Jabal Thuaileb (جبل ثعيلب) is a Qatari district in the municipality of Al Daayen. It is also a census-designated district of Doha
. It is closely situated to Lusail. After a cabinet resolution was passed in 2002, Jabal Thuaileb became the one of three districts in Qatar where foreigners could own real estate.

==Etymology==
The jabal portion of the district's name means "hill" or "mountain" in Arabic. Thuaileb is derived from the Arabic word thaʿlab, which translates to "fox" in English.
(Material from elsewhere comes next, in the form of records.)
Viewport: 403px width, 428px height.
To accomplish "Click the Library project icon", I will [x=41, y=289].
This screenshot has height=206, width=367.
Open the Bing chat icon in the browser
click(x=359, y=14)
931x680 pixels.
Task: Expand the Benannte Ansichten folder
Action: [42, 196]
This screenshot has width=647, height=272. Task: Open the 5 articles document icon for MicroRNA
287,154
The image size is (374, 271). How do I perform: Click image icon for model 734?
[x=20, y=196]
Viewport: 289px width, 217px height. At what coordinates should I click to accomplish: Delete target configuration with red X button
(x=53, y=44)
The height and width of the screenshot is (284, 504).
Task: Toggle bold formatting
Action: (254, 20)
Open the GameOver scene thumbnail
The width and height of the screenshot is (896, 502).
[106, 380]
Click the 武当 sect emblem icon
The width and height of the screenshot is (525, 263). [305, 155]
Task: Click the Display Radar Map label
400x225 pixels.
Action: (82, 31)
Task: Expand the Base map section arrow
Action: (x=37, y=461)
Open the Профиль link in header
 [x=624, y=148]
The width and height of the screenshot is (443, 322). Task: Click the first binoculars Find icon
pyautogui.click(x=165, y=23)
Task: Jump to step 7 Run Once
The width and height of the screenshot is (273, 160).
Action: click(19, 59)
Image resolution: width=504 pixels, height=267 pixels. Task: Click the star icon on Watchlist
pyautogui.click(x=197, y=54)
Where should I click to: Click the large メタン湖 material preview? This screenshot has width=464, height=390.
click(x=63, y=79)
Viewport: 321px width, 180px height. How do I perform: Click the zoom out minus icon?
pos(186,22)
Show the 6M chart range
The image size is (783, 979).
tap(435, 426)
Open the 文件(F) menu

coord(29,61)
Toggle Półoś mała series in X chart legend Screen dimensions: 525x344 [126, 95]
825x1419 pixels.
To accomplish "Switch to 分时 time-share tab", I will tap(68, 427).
It was so named due to the presence of a prominent hill and the habitation of foxes in the area.

==Infrastructure==
Jabal Thuaileb is closely tied to the planned city of Lusail, which has been undergoing massive construction projects since the 21st century. In 2006, it was first revealed that Qatari Diar would commence large-scale construction in both Lusail and Jabal Thuaileb as part of the Lusail Development Project. It was announced in 2013 that it would receive its first inhabitants for its under-development residential complexes in 2014.

In 2015, the community was said to accommodate 9,200 apartments ranging from 5 to 7 stories, with all buildings comprising roughly 2 million square meters of Jebel Thuaileb's 1.8 square kilometer area. Many of the buildings were constructed with traditional architectural elements in order to represent Qatari heritage. Most major infrastructure projects for electricity, water and streets were completed the same year.